Published online Dec 31, 2009. doi:  10.5009/gnl.2009.3.4.334
PMCID: PMC2852729

Treatment of Solitary Extramedullary Plasmacytoma of the Stomach with Endoscopic Submucosal Dissection

Abstract

Extramedullary plasmacytoma (EMP) is an uncommon manifestation of plasma cell neplasia, which occurs outside the bone marrow. Intestinal involvement usually occur secondarily in multiple myeloma but it occur primarily less commonly. We experienced a woman who had a primary EMP localized in the stomach and the EMP was removed successfully by endoscopic submucosal dissection. The lesion was pathologically confirmed as confined to the gastric mucosa.

Keywords: Endoscopic submucosal dissection, Extramedullary, Plasmacytoma

INTRODUCTION

Extramedullary plasmacytoma (EMP) is uncommon and represents about 3% of all plasma cell neoplasms. Almost 90% of EMP occurs in the head and neck area in the upper respiratory tract; the gastrointestinal tract is a very rare site of involvement of this neoplasm.1-3 Because EMP is highly sensitive to radiotherapy, surgery of head and neck disease is not routinely recommended. However, when it occurs as a non-upper respiratory disease, surgery is not inferior to radiotherapy.3,4 Endoscopic submucosal dissection (ESD) is one type of endoscopic resection; it is a minimally invasive treatment modality for early-stage gastrointestinal neoplasms and is currently accepted in many countries as standard treatment for early gastric carcinoma (EGC) confined to the mucosa.5,6 ESD is less invasive and more economical than surgery, and allows complete histopathological staging.5,7,8 Here we present the first case of a gastric solitary EMP limited to the mucosa treated by ESD.

CASE REPORT

A 50-year-old woman was admitted to our hospital because of abnormal findings on an esophagogastroduodenoscopy performed for routine medical evaluation.
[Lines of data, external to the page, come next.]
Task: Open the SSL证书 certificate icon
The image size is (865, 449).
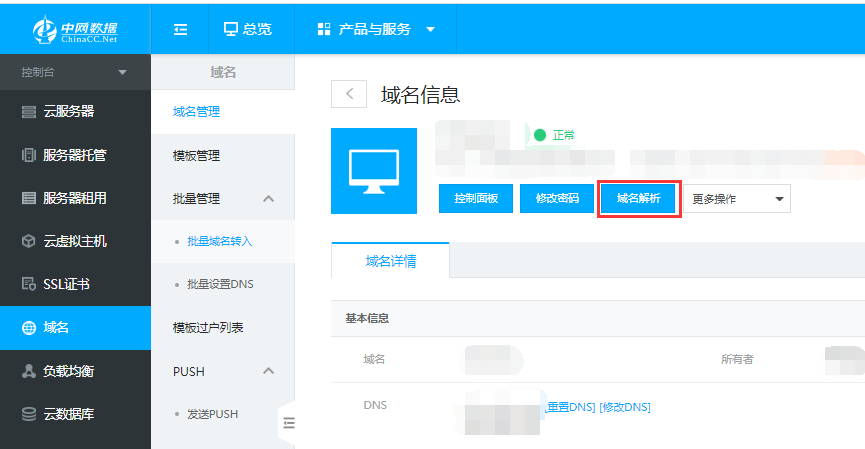Action: 29,284
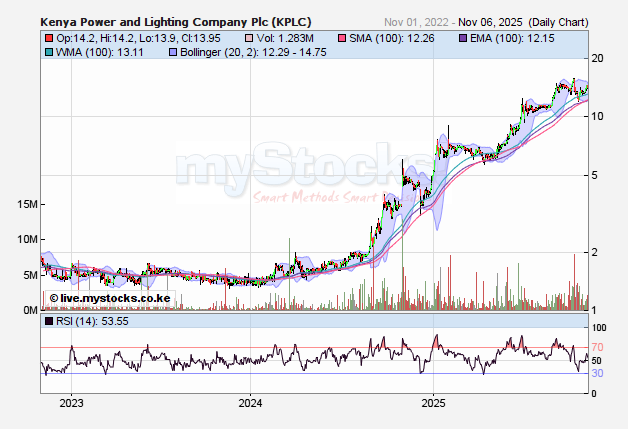Open the live.mystocks.co.ke link
Image resolution: width=628 pixels, height=429 pixels.
(110, 298)
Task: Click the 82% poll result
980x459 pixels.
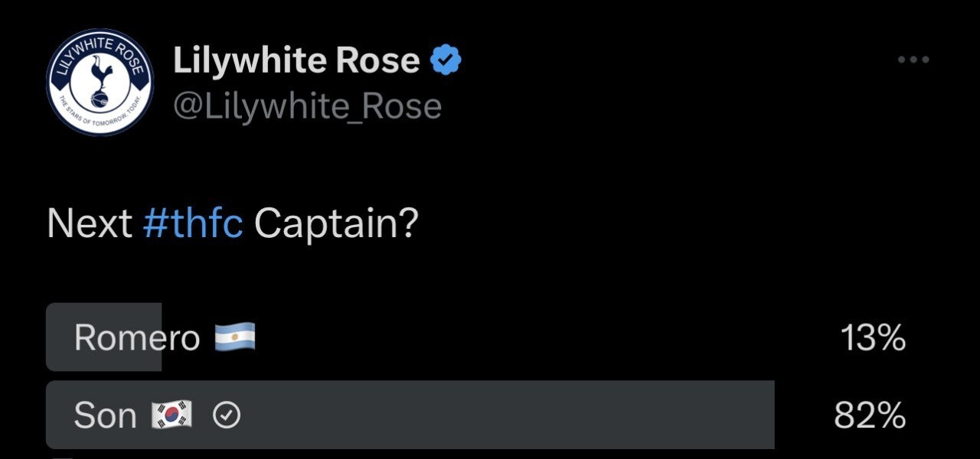Action: click(870, 415)
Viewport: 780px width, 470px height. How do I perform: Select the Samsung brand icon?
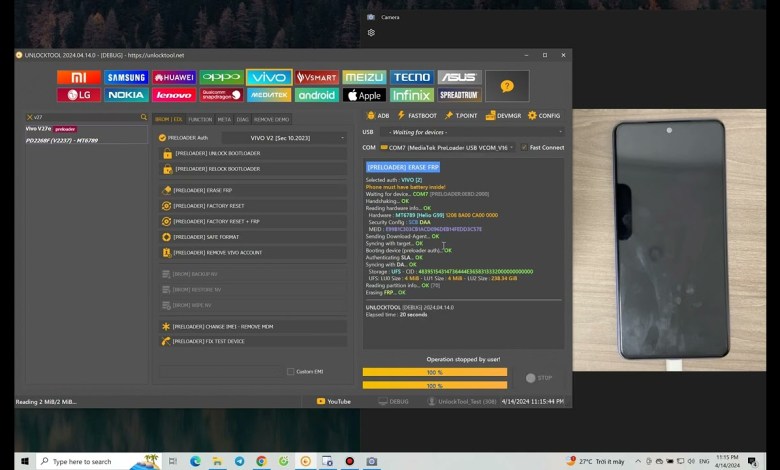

The endoscopy showed well-demarcated, flat, yellow-whitish mucosal changes on the anterior and posterior walls of the lower body of the stomach about 3 cm and 1 cm in diameter, respectively (Fig. 1). The microscopic findings of the endocopic biopsies revealed extensive infiltration of plasma cells with intranuclear immunoglobulin inclusion that were consistent with the diagnosis of plasmacytoma (Fig. 2). The complete blood count and routine biochemistry were normal. After admission, bone marrow aspiration/biopsy and peripheral blood smear were performed and there was no evidence of clonal marrow or peripheral plasmacytosis. Skull X-rays, abdomen and pelvic computed tomography (CT) scans showed no underlying bone lesions or lymph node enlargement. Serum and urine immunoelectrophoresis demonstrated normal density of albumin, the α2 fraction and β fraction, and the serum and urine immunofixation showed no specific monoclonal bands. The patient underwent endoscopic ultrasonography (EUS) to evaluate the depth of the plasmacytoma. There was abnormal mucosal thickening but no evidence of tumor invasion into the submucosa (Fig. 3). Therefore, we diagnosed the patient with a solitary EMP of the stomach and an ESD was performed (Fig. 4).

Fig. 1
Esophagogastroduodenoscopy. Well-demarcated, flat, yellow-whitish mucosal changes on the anterior and posterior walls of the lower body of the stomach.
Fig. 2
(A) The constituent tumor cells consist of mature plasma cells together with plasmablast, which have large, central, prominent nucleoli. (B) Immunohistochemistry showing positivity for lamda chains confirming monoclonal nature of tumor.
Fig. 3
Endoscopic ultrasonography finding showed extramudullary plasmacytoma of stomach confined to the mucosa.
Fig. 4
Endoscopic submucosal dissection was performed with no significant complication.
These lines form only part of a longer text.